Broadening the optical absorption of organic photovoltaic (OPV) materials by enhancing the intramolecular push-pull effect is a general and effective method to improve the power conversion efficiencies of OPV cells. However, in terms of the electron acceptors, the most common molecular design strategy of halogenation usually results in down-shifted molecular energy levels, thereby leading to decreased open-circuit voltages in the devices. Herein, we report a chlorinated non-fullerene acceptor, which exhibits an extended optical absorption and meanwhile displays a higher voltage than its fluorinated counterpart in the devices. This unexpected phenomenon can be ascribed to the reduced non-radiative energy loss (0.206 eV). Due to the simultaneously improved short-circuit current density and open-circuit voltage, a high efficiency of 16.5% is achieved.

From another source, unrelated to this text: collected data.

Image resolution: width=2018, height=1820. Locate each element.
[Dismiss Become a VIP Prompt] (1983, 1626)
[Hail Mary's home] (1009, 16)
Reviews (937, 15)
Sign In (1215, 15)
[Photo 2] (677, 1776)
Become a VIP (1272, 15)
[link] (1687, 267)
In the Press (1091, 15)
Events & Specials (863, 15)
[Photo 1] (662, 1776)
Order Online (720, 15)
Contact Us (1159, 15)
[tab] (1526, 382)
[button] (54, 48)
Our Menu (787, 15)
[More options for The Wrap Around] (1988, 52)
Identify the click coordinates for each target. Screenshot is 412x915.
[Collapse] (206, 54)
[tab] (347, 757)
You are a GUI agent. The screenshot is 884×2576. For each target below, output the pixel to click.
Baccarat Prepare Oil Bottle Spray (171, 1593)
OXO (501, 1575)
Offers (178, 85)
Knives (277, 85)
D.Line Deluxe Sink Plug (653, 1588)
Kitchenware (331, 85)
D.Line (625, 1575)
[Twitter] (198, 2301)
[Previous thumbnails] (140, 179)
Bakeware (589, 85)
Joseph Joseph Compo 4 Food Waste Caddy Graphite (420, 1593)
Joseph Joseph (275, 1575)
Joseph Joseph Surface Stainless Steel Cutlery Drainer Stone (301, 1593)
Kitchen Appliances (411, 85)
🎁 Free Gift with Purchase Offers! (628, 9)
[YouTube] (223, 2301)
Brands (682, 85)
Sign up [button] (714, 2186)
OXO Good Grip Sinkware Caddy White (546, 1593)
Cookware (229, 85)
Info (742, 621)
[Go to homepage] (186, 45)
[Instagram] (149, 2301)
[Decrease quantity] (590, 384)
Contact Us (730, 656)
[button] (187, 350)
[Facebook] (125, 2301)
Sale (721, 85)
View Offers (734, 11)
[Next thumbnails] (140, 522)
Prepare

This study demonstrates that finely tuning the OPV materials to reduce the bandgap-voltage offset has great potential for boosting the efficiency.

Suggested Citation

  • Yong Cui & Huifeng Yao & Jianqi Zhang & Tao Zhang & Yuming Wang & Ling Hong & Kaihu Xian & Bowei Xu & Shaoqing Zhang & Jing Peng & Zhixiang Wei & Feng Gao & Jianhui Hou, 2019. "Over 16% efficiency organic photovoltaic cells enabled by a chlorinated acceptor with increased open-circuit voltages," Nature Communications, Nature, vol. 10(1), pages 1-8, December.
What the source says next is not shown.